Saved data entries

^^^^^^^^^^^^^^^^

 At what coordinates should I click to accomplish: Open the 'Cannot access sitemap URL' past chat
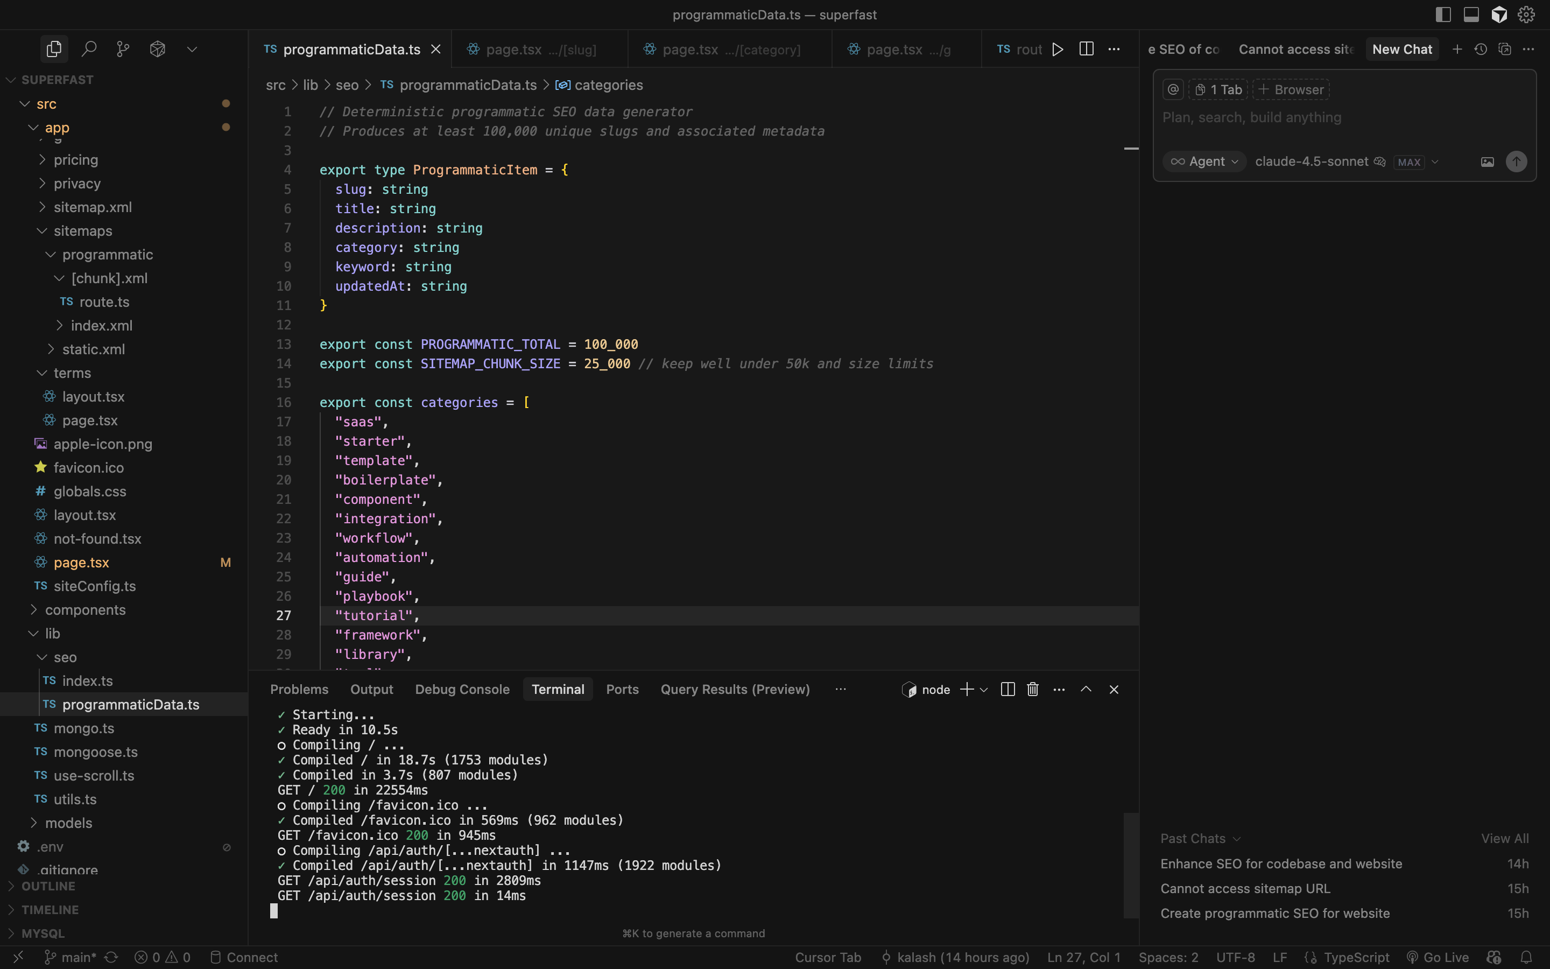coord(1245,888)
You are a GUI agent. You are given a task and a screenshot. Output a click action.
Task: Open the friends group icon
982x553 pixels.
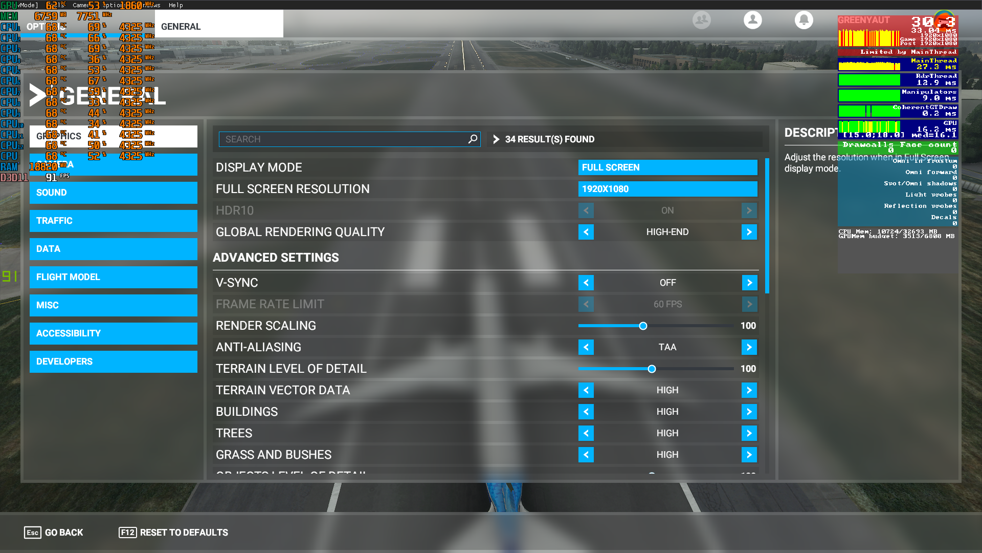click(701, 20)
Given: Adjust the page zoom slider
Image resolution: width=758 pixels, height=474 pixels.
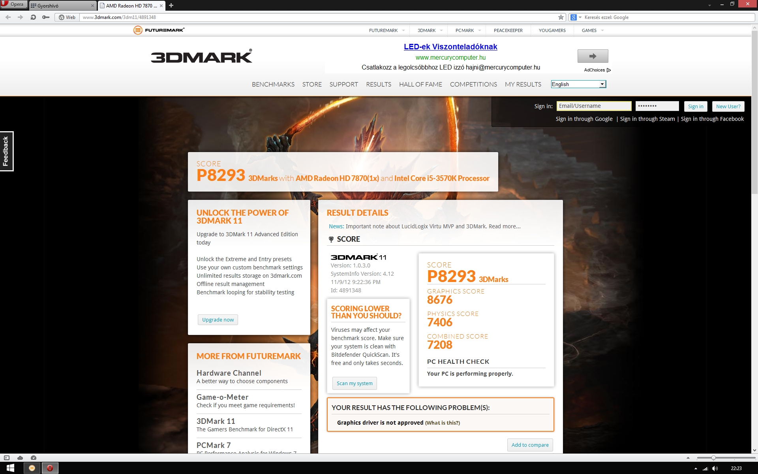Looking at the screenshot, I should click(713, 458).
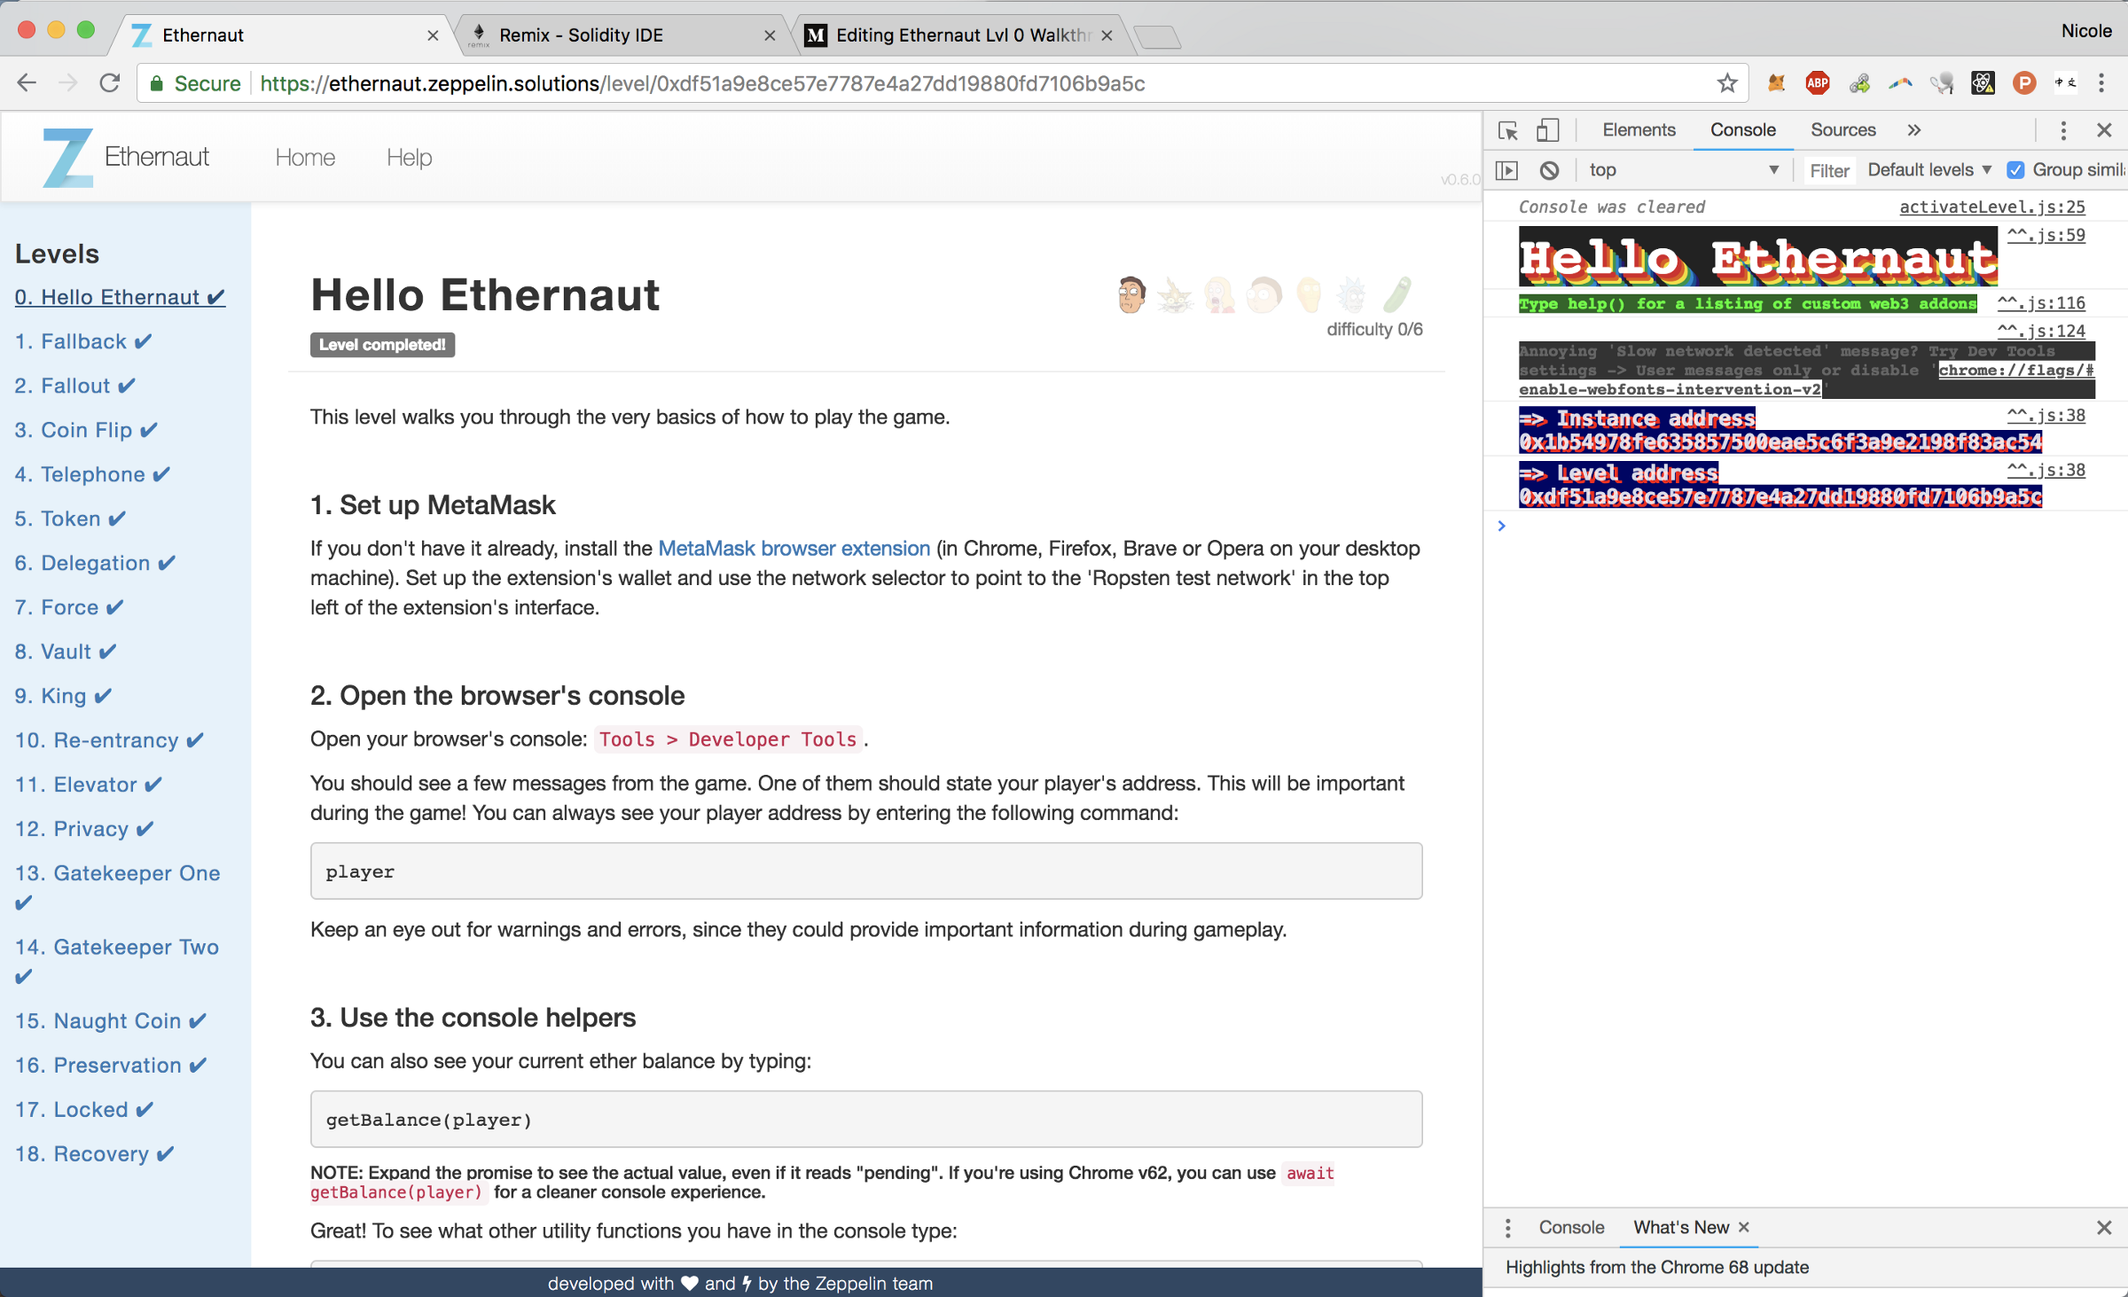The height and width of the screenshot is (1297, 2128).
Task: Toggle the device toolbar icon in DevTools
Action: point(1547,130)
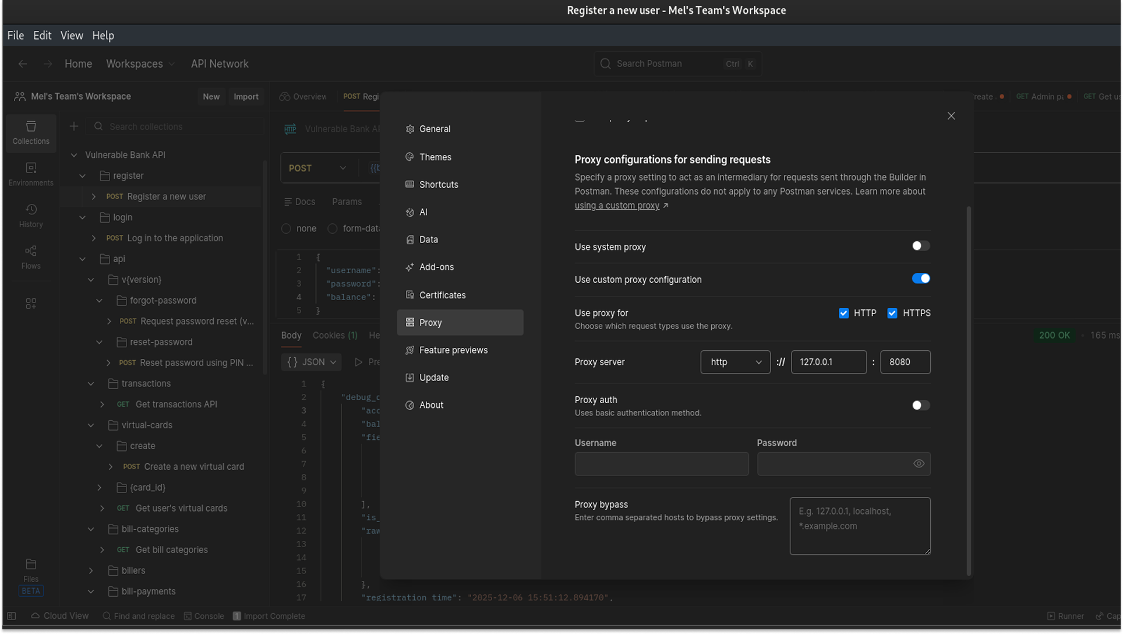Image resolution: width=1123 pixels, height=634 pixels.
Task: Click the proxy Username input field
Action: point(661,464)
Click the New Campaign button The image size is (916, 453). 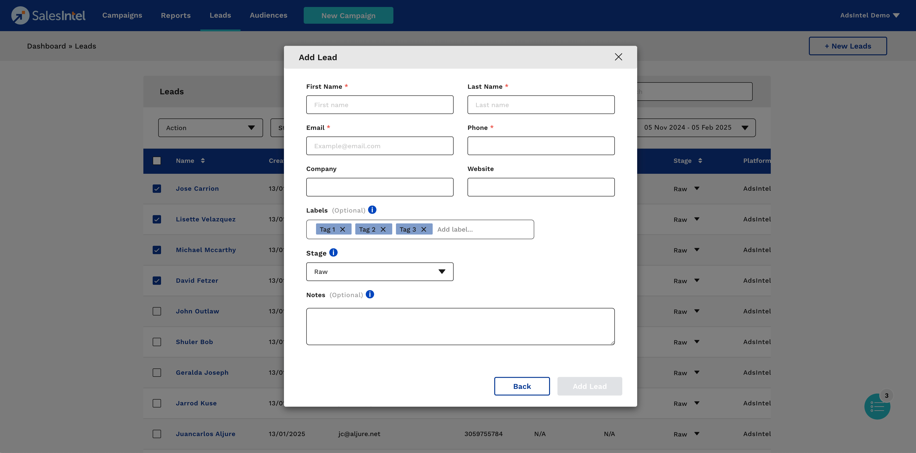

^^^^^^^^^^^^^^^^

A word-for-word copy of every entry, with the pictures left out, is the required answer.

◆ **Answer to this problem**
 At what coordinates should I click to accomplish: Open the 'Cannot access sitemap URL' past chat
coord(1245,888)
You are a GUI agent. You are given a task and a screenshot. Output a click action.
Task: Open the friends group icon
982x553 pixels.
click(701, 20)
Given: Adjust the page zoom slider
Image resolution: width=758 pixels, height=474 pixels.
Looking at the screenshot, I should click(713, 458).
The height and width of the screenshot is (1297, 2128).
Task: Toggle the device toolbar icon in DevTools
Action: point(1547,130)
Image resolution: width=1123 pixels, height=634 pixels.
Task: Click the proxy Username input field
Action: point(661,464)
Click the New Campaign button The image size is (916, 453). 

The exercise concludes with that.